- Born: 9 August 1919 Guildford, Western Australia
- Died: 6 August 1984 (aged 64) Nedlands, Western Australia
- Occupation(s): Community worker, Indigenous rights activist, soldier

= George Abdullah =

Aboriginal community leader

George Cyril Abdullah (9 August 1919 – 6 August 1984) was an Aboriginal community leader who promoted Indigenous rights by participating in a number of organisations and committees in Perth, Western Australia.

== Early life ==
Abdullah was born in Guildford, a suburb of Perth, and was the youngest of the five children of Joseph Benedict Abdul, a labourer from Kolkata, and Mary Salina, an Indigenous woman.

In 1944, Abdullah married Gladys Kelly in a Catholic ceremony at the mission in New Norcia.

== Political activities ==
Abdullah started working with South Australian Railways in 1946. While working with the railways as a labourer, truck driver, and linesman, he started promoting Aboriginal rights. He went on to become a freelance welfare worker for Aboriginal people, travelling across the country speaking about the plight of Indigenous Australians.

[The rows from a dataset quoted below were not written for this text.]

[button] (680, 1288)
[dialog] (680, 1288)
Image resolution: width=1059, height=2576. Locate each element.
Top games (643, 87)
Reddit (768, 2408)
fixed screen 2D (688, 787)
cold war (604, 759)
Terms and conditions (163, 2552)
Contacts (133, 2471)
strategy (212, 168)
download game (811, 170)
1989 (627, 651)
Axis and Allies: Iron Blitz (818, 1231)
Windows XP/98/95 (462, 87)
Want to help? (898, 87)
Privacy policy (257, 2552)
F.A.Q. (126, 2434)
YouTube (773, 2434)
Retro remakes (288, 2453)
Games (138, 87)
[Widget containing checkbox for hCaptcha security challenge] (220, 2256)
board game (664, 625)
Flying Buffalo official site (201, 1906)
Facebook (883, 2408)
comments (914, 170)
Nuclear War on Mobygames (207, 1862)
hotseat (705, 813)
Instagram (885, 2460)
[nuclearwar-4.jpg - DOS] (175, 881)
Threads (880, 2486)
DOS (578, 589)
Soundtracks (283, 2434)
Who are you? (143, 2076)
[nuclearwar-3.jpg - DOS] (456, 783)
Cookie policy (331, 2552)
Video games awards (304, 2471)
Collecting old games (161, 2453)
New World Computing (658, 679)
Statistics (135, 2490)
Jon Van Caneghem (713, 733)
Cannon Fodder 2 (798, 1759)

He was involved in the formation of a number of Indigenous rights groups, including the Coolbaroo League, the Original Australians Welfare and Progress Association, and the Western Australia Native Welfare Council (later the Aboriginal Advancement Council of Western Australia). In the 1970s he was involved in the foundation of the Aboriginal Rights Council (later the Aboriginal Rights League), the National Tribal Council, and the Aboriginal Development and Cultural Council. He ran unsuccessfully for the Senate as an independent in 1975.

He was a member of the committee of the Aboriginal Publications Foundation, which published the magazine Identity, in the 1970s.

==Death and legacy==
Abdullah died on 6 August 1984 at Nedlands, Perth, of a heart disease.